§ Set exercise
Format the items below as a JSON list of strings, one string per line, and leave out blank lines.

○ ○ ○ ○ ○ ○ ○

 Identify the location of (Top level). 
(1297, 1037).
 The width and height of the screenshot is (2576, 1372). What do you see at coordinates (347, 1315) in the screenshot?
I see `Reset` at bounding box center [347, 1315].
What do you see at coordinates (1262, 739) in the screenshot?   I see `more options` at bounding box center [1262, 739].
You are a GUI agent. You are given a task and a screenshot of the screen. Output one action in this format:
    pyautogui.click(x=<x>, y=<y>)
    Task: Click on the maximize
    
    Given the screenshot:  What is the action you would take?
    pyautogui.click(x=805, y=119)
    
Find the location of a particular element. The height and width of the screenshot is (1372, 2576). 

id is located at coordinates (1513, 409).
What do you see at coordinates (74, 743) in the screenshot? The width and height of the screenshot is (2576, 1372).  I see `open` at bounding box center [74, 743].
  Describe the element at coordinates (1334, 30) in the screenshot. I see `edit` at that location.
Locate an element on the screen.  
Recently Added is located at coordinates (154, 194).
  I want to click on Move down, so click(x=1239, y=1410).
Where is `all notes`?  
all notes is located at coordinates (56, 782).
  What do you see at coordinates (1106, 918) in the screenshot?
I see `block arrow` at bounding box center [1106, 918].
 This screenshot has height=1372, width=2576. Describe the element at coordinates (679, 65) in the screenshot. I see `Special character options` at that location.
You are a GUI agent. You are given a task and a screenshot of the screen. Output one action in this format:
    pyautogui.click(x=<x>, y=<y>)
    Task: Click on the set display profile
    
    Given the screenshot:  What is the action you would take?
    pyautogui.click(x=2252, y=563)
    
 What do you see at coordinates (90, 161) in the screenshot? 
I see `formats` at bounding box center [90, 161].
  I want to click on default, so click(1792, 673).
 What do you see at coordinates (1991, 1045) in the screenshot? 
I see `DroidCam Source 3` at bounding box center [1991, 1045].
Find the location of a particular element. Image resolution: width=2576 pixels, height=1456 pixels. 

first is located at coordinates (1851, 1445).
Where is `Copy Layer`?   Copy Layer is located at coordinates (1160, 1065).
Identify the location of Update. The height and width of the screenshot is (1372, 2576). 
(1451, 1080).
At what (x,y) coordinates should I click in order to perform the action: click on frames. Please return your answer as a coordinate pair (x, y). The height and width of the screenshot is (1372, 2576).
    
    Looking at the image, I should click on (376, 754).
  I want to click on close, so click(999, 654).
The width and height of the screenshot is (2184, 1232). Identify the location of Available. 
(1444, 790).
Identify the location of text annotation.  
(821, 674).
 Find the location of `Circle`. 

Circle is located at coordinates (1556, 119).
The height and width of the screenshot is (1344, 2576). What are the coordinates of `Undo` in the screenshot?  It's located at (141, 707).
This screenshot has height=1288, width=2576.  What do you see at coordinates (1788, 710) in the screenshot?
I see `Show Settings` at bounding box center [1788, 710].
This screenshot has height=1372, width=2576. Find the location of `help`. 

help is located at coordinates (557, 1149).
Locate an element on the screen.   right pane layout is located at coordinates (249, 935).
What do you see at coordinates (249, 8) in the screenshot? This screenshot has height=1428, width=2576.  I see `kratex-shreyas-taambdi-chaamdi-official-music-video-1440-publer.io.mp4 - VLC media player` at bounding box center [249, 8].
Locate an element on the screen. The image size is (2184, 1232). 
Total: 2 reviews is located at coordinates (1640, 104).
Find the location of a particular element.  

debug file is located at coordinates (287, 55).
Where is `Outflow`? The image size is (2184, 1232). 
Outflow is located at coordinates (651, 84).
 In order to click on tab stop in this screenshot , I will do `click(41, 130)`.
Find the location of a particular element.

○ ○ ○ ○ ○ ○ ○

§ Result
[
  " Identify the location of (Top level). ",
  "(1297, 1037).",
  " The width and height of the screenshot is (2576, 1372). What do you see at coordinates (347, 1315) in the screenshot?",
  "I see `Reset` at bounding box center [347, 1315].",
  "What do you see at coordinates (1262, 739) in the screenshot?   I see `more options` at bounding box center [1262, 739].",
  "You are a GUI agent. You are given a task and a screenshot of the screen. Output one action in this format:",
  "    pyautogui.click(x=<x>, y=<y>)",
  "    Task: Click on the maximize",
  "    Given the screenshot:  What is the action you would take?",
  "    pyautogui.click(x=805, y=119)",
  "Find the location of a particular element. The height and width of the screenshot is (1372, 2576). ",
  "id is located at coordinates (1513, 409).",
  "What do you see at coordinates (74, 743) in the screenshot? The width and height of the screenshot is (2576, 1372).  I see `open` at bounding box center [74, 743].",
  "  Describe the element at coordinates (1334, 30) in the screenshot. I see `edit` at that location.",
  "Locate an element on the screen.  ",
  "Recently Added is located at coordinates (154, 194).",
  "  I want to click on Move down, so click(x=1239, y=1410).",
  "Where is `all notes`?  ",
  "all notes is located at coordinates (56, 782).",
  "  What do you see at coordinates (1106, 918) in the screenshot?",
  "I see `block arrow` at bounding box center [1106, 918].",
  " This screenshot has height=1372, width=2576. Describe the element at coordinates (679, 65) in the screenshot. I see `Special character options` at that location.",
  "You are a GUI agent. You are given a task and a screenshot of the screen. Output one action in this format:",
  "    pyautogui.click(x=<x>, y=<y>)",
  "    Task: Click on the set display profile",
  "    Given the screenshot:  What is the action you would take?",
  "    pyautogui.click(x=2252, y=563)",
  " What do you see at coordinates (90, 161) in the screenshot? ",
  "I see `formats` at bounding box center [90, 161].",
  "  I want to click on default, so click(1792, 673).",
  " What do you see at coordinates (1991, 1045) in the screenshot? ",
  "I see `DroidCam Source 3` at bounding box center [1991, 1045].",
  "Find the location of a particular element. Image resolution: width=2576 pixels, height=1456 pixels. ",
  "first is located at coordinates (1851, 1445).",
  "Where is `Copy Layer`?   Copy Layer is located at coordinates (1160, 1065).",
  "Identify the location of Update. The height and width of the screenshot is (1372, 2576). ",
  "(1451, 1080).",
  "At what (x,y) coordinates should I click in order to perform the action: click on frames. Please return your answer as a coordinate pair (x, y). The height and width of the screenshot is (1372, 2576).",
  "    Looking at the image, I should click on (376, 754).",
  "  I want to click on close, so click(999, 654).",
  "The width and height of the screenshot is (2184, 1232). Identify the location of Available. ",
  "(1444, 790).",
  "Identify the location of text annotation.  ",
  "(821, 674).",
  " Find the location of `Circle`. ",
  "Circle is located at coordinates (1556, 119).",
  "The height and width of the screenshot is (1344, 2576). What are the coordinates of `Undo` in the screenshot?  It's located at (141, 707).",
  "This screenshot has height=1288, width=2576.  What do you see at coordinates (1788, 710) in the screenshot?",
  "I see `Show Settings` at bounding box center [1788, 710].",
  "This screenshot has height=1372, width=2576. Find the location of `help`. ",
  "help is located at coordinates (557, 1149).",
  "Locate an element on the screen.   right pane layout is located at coordinates (249, 935).",
  "What do you see at coordinates (249, 8) in the screenshot? This screenshot has height=1428, width=2576.  I see `kratex-shreyas-taambdi-chaamdi-official-music-video-1440-publer.io.mp4 - VLC media player` at bounding box center [249, 8].",
  "Locate an element on the screen. The image size is (2184, 1232). ",
  "Total: 2 reviews is located at coordinates (1640, 104).",
  "Find the location of a particular element.  ",
  "debug file is located at coordinates (287, 55).",
  "Where is `Outflow`? The image size is (2184, 1232). ",
  "Outflow is located at coordinates (651, 84).",
  " In order to click on tab stop in this screenshot , I will do `click(41, 130)`.",
  "Find the location of a particular element."
]